### Task brief
Filter the entries down to the lines containing "computer", and copy those lines.

[Stored items]
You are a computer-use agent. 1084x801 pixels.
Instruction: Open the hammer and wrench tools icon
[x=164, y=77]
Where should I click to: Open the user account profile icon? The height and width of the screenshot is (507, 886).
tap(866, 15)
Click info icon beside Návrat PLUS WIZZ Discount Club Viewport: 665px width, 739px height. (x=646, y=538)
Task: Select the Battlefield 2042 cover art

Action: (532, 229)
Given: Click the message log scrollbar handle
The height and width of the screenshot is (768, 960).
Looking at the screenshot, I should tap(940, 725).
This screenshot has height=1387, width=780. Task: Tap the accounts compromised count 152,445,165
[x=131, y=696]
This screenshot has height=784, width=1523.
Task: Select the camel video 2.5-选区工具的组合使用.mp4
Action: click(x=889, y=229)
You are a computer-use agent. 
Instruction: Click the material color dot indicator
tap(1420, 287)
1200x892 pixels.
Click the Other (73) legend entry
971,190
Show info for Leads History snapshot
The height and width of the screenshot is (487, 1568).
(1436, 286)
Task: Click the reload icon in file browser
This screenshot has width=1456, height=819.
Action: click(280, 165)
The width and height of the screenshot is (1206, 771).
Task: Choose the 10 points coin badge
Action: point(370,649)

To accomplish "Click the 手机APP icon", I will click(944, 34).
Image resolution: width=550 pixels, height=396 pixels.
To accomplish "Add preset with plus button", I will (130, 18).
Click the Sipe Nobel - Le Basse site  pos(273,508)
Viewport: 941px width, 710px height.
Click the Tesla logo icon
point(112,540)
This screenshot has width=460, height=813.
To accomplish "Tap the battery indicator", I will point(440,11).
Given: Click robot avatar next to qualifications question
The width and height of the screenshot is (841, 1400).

### Solution to this task
You are a computer-use agent. 1084x801 pixels.
You are a computer-use agent. 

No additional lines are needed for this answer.